The line containing "[Unavailable Custom Full Lace Wig (Anne) Item#: 165A]" and every line after it, through the last line of the records, are to be transcribed exactly, and nothing else.

Collected data entries
________________________________________

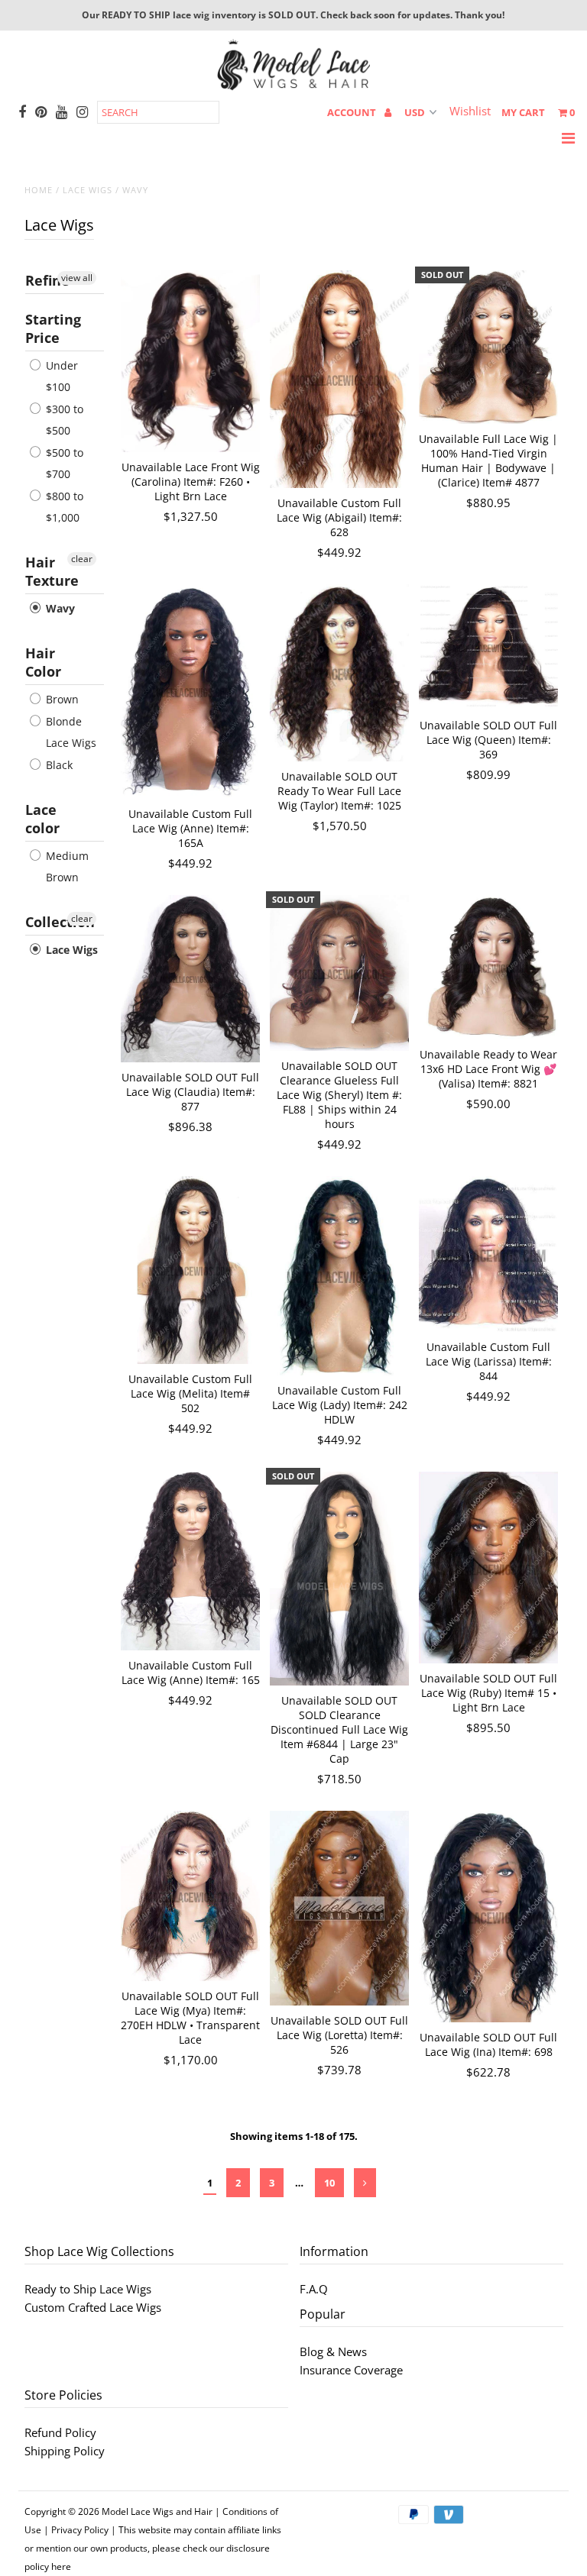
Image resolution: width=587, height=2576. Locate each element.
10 (329, 2183)
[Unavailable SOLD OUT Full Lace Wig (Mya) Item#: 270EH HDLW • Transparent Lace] (191, 1896)
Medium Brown (66, 866)
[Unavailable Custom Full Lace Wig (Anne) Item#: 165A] (191, 691)
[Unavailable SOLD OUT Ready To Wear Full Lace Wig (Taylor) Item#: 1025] (340, 672)
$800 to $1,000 (63, 507)
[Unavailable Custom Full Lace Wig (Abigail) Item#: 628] (340, 379)
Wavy (59, 608)
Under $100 (60, 376)
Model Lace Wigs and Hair (157, 2511)
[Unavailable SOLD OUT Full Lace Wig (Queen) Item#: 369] (489, 647)
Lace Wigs (87, 190)
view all (76, 277)
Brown (61, 699)
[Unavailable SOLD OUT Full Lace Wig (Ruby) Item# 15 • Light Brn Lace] (489, 1567)
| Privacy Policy (76, 2529)
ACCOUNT (352, 112)
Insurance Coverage (351, 2369)
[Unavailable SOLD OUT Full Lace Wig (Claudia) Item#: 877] (191, 978)
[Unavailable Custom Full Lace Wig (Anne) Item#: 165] (191, 1561)
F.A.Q (314, 2288)
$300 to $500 (63, 420)
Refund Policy (60, 2432)
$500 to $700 (63, 463)
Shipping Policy (64, 2450)
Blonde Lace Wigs (69, 732)
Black (58, 765)
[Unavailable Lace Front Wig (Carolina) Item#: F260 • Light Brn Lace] (191, 361)
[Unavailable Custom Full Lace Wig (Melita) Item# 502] (191, 1270)
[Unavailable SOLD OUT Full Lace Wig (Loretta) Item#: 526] (340, 1908)
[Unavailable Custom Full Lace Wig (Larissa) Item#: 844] (489, 1254)
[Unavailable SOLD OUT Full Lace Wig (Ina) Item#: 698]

________________________________________

Response below:
[Unavailable Custom Full Lace Wig (Anne) Item#: 165A] (191, 691)
[Unavailable SOLD OUT Ready To Wear Full Lace Wig (Taylor) Item#: 1025] (340, 672)
$800 to $1,000 (63, 507)
[Unavailable Custom Full Lace Wig (Abigail) Item#: 628] (340, 379)
Wavy (59, 608)
Under $100 (60, 376)
Model Lace Wigs and Hair (157, 2511)
[Unavailable SOLD OUT Full Lace Wig (Queen) Item#: 369] (489, 647)
Lace Wigs (87, 190)
view all (76, 277)
Brown (61, 699)
[Unavailable SOLD OUT Full Lace Wig (Ruby) Item# 15 • Light Brn Lace] (489, 1567)
| Privacy Policy (76, 2529)
ACCOUNT (352, 112)
Insurance Coverage (351, 2369)
[Unavailable SOLD OUT Full Lace Wig (Claudia) Item#: 877] (191, 978)
[Unavailable Custom Full Lace Wig (Anne) Item#: 165] (191, 1561)
F.A.Q (314, 2288)
$300 to $500 (63, 420)
Refund Policy (60, 2432)
$500 to $700 (63, 463)
Shipping Policy (64, 2450)
Blonde Lace Wigs (69, 732)
Black (58, 765)
[Unavailable Lace Front Wig (Carolina) Item#: F260 • Light Brn Lace] (191, 361)
[Unavailable Custom Full Lace Wig (Melita) Item# 502] (191, 1270)
[Unavailable SOLD OUT Full Lace Wig (Loretta) Item#: 526] (340, 1908)
[Unavailable Custom Full Lace Wig (Larissa) Item#: 844] (489, 1254)
[Unavailable SOLD OUT Full Lace Wig (Ina) Item#: 698]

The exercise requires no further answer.